Prompt: Reproduce every text line of the material below word for word, omitting the pictures.

Materials provided:
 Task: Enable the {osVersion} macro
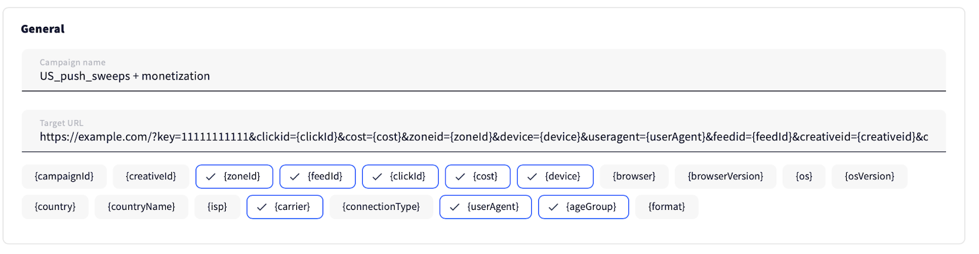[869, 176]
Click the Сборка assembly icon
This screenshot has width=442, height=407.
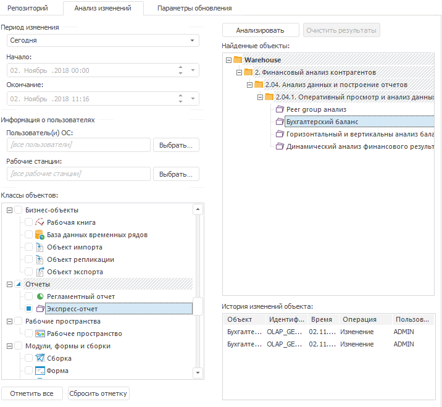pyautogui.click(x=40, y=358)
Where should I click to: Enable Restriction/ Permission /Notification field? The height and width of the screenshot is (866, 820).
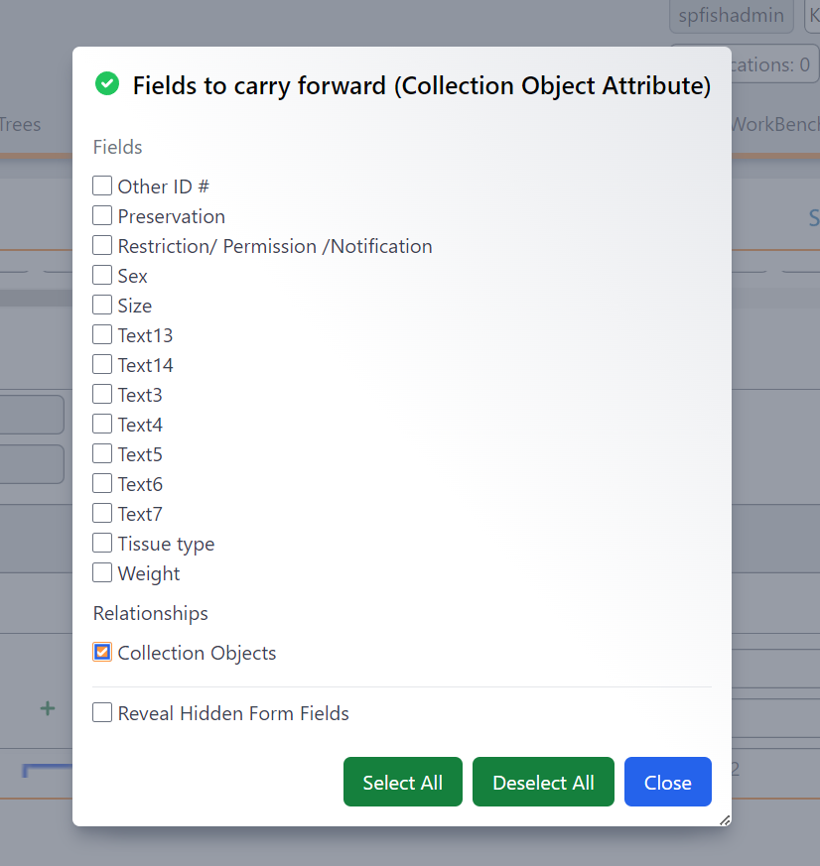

Result of the exercise:
 Task: Enable the {osVersion} macro
[869, 176]
Click the Сборка assembly icon
This screenshot has width=442, height=407.
pyautogui.click(x=40, y=358)
Where should I click to: Enable Restriction/ Permission /Notification field? The height and width of the screenshot is (866, 820).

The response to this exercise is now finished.